COLUMBUS, Ohio (AP) - Alex Arshinkoff, a GOP political boss credited with mentoring a generation of young politicians and helping elect presidents, has died. He was 62.
Arshinkoff, the Republican chairman for Summit County, died Monday, according to Ohio Republican Chair Jane Timken.
He had been undergoing dialysis for several years and had been in deteriorating health since a 2012 car accident, the Akron Beacon Journal reported.
Arshinkoff was one of the state’s most powerful and longest-serving party chairs, a man once credited by former President George W. Bush as the most effective chairman in America.
Ohio Attorney General Mike DeWine said he had spoken to Arshinkoff by phone on Monday morning, and he, as always, made DeWine “laugh and smile.”

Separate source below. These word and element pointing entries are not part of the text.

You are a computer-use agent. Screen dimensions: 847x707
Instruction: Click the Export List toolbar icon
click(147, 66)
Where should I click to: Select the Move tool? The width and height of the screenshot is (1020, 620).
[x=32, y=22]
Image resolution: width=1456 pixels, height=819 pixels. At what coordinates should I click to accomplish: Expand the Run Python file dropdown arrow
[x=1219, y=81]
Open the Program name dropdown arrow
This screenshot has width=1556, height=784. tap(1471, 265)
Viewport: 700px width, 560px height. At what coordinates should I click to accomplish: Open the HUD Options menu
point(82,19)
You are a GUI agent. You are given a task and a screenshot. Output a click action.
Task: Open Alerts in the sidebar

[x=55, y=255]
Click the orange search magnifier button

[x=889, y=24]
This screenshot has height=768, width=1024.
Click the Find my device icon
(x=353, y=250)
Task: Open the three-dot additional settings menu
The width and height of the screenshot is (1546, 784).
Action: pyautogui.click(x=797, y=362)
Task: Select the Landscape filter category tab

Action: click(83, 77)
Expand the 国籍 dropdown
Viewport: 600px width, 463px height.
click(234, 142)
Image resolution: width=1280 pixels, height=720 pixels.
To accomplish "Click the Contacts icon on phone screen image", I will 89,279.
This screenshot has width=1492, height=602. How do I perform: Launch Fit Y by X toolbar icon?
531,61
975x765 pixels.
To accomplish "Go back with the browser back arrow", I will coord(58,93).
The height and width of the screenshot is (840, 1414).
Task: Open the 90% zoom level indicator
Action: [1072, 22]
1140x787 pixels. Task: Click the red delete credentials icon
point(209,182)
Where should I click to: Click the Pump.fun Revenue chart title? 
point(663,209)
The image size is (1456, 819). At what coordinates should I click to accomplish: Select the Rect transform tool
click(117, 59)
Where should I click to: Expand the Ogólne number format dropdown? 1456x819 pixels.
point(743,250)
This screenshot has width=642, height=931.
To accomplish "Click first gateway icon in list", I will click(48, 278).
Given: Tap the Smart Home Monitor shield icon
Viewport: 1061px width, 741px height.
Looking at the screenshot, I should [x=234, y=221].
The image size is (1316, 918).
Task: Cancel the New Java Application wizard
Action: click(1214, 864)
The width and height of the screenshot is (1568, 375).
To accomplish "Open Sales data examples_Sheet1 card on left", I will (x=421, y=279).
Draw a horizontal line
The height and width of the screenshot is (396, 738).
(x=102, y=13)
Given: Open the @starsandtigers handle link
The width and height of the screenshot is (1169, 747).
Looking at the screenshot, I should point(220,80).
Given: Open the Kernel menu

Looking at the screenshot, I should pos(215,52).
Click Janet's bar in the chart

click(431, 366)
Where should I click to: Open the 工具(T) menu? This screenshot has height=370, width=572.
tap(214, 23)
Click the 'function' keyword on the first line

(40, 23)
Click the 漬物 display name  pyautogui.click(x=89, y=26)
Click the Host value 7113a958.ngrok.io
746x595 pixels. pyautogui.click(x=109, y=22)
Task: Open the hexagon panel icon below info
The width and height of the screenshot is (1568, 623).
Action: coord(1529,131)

“He was upbeat, looking to the future, and giving me good advice,” the Republican officeholder and 2018 gubernatorial candidate said in a statement.
Arshinkoff was viewed by many as a brilliant political tactician. He took over the small county party in northeast Ohio in 1978, at age 23, and turned it into a fundraising dynamo that gave millions of dollars to candidates. The party had contributed $2.8 million to Bush’s 2000 presidential campaign before receiving the Republican’s praise.
Arshinkoff’s demands that donors give to the party instead of spreading their contributions among individual candidates was both the source of his county operation’s might and the heart of criticism against it. He fought back political attacks by both Democrats and fellow Republicans over the years.
“Do I kick ass sometimes to make sure things get done? You’re damn right,” Arshinkoff told The Associated Press in a 2008 interview. At the time, he had been removed from the county elections board by then-Democratic Secretary of State Jennifer Brunner and was simultaneously facing an intraparty fight for control. Arshinkoff survived both.
Timken called him an icon.
“For decades, Chairman Arshinkoff mentored Republicans across Ohio and provided them with a road map for success,” she said.
DeWine said Arshinkoff succeeded in a heavily Democratic county by recruiting good candidates, raising money to fund them and working hard to fund them.
“No one understood politics better than Alex,” DeWine said.